Saved entries
- - - - -

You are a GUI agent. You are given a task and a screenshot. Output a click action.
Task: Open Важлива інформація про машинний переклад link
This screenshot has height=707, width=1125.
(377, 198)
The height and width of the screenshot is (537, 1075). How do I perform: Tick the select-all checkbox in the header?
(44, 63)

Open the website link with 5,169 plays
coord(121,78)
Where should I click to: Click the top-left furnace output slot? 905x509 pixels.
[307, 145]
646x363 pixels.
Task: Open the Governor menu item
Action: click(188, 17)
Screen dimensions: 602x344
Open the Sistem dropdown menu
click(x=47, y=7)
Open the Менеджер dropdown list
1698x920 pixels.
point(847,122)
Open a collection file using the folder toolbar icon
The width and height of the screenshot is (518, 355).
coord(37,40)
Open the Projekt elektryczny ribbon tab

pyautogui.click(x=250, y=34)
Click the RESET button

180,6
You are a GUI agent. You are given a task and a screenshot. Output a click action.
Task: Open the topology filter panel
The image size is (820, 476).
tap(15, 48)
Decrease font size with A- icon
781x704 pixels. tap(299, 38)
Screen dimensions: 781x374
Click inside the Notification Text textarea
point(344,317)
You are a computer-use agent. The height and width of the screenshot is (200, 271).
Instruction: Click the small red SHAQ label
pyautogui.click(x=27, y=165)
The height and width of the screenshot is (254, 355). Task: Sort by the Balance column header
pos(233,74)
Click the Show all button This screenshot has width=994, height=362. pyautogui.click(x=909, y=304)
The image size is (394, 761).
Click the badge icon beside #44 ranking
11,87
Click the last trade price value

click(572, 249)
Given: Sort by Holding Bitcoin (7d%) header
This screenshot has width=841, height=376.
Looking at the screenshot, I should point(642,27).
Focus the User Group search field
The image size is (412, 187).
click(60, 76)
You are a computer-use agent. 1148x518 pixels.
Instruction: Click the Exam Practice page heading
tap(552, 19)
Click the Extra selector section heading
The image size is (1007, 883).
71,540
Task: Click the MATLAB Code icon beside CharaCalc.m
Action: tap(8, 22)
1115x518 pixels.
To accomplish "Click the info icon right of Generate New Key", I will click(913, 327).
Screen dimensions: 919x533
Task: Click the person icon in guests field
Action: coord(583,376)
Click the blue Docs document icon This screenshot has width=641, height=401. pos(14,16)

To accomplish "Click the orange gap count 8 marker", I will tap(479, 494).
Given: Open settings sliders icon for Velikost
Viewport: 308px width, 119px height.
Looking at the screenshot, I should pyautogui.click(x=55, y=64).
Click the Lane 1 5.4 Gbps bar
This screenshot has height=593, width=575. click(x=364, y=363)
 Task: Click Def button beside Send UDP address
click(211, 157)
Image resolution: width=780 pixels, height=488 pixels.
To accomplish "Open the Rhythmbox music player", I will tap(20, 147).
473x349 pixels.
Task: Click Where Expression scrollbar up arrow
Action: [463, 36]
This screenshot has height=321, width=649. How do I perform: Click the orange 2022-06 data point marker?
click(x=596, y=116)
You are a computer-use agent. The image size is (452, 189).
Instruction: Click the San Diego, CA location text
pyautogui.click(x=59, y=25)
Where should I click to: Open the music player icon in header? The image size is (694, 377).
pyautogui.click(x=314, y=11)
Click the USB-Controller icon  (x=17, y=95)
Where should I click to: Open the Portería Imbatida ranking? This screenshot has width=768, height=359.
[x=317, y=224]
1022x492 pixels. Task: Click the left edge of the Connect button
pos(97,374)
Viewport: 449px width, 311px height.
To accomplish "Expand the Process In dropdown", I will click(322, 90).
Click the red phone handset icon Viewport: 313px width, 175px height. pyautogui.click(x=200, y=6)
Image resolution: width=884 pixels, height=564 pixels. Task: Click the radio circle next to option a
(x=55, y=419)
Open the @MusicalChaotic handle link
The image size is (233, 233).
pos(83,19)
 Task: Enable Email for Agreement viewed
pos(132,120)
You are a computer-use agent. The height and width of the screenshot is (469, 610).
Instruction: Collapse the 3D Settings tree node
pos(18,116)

- - - - -

> Your task: Among the lines above, count those containing the word "computer" and write only the number.

> Reply: 4